Have a watch of the wee clip. Says a lot about the attitudes in these places. :rolleyes:

Apparently we should be glad that we have invested in the broke Banks. Even Will Hutton makes a decent rebuttal of this nonsense.

Among the guests was one of the most powerful bankers in Britain, Truett Tate, group executive director of Lloyds Banking Group.

In a surprisingly frank interview, he told me that despite the economic turmoil triggered by the banking crisis, the taxpayer should be delighted with its "investment" into his bank.

Mr Tate, who was the highest earning Lloyds director last year with £1.8m, said: "There are a whole lot of people, myself included, who would love to get the kind of return on their investment that the taxpayer has made into this bank.

"They've made an investment that is making money.
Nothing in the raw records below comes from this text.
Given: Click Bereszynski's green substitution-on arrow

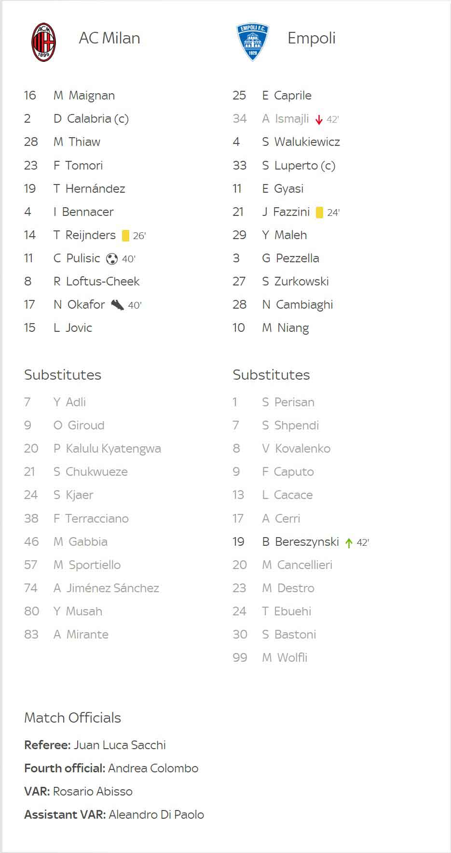Looking at the screenshot, I should pyautogui.click(x=349, y=542).
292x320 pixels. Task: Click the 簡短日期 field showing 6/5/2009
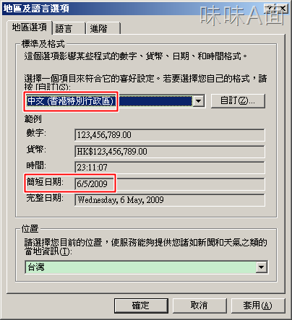(x=170, y=184)
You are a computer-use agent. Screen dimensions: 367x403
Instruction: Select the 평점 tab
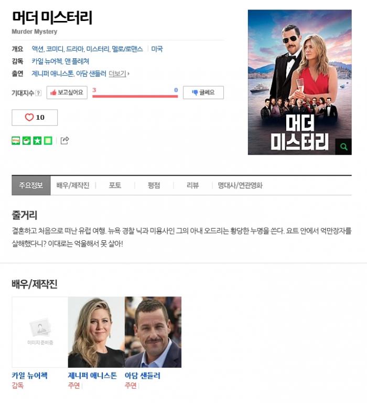coord(154,185)
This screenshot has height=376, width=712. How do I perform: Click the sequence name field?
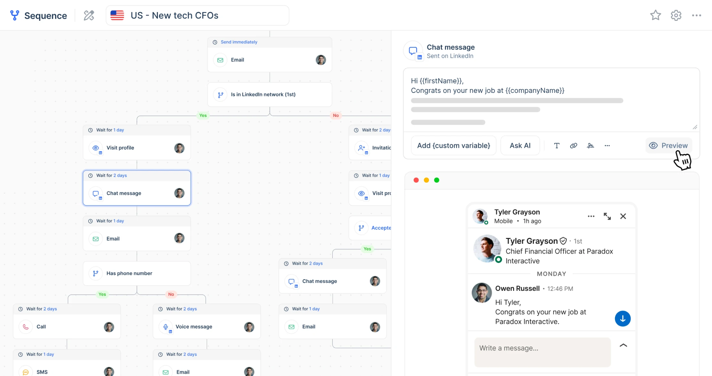coord(197,15)
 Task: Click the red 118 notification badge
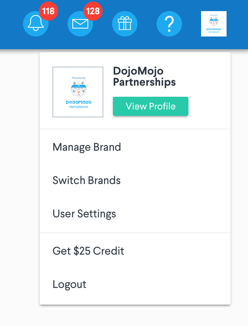coord(48,11)
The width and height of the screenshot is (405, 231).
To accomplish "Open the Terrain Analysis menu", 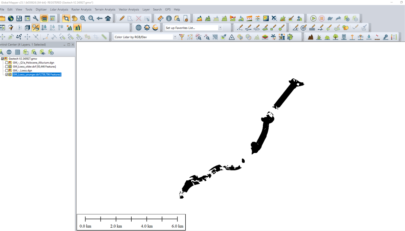I will tap(105, 9).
If you could come up with me, with an investment in the infrastructure which would have returned more for the taxpayers, I'm all ears."

In response, Will Hutton told me: "The idea that the tax-payer is waiting for the chance to buy some cheap bank shares and we are going to make some tens of billions as a consequence of that once in a lifetime opportunity, is a rather odd way of looking at what took place.

"It will take twenty years to get back to where we would have been and the loss of output is over a trillion pounds."

If I were Mr Tate I'd consider getting out of the country for bonfire night.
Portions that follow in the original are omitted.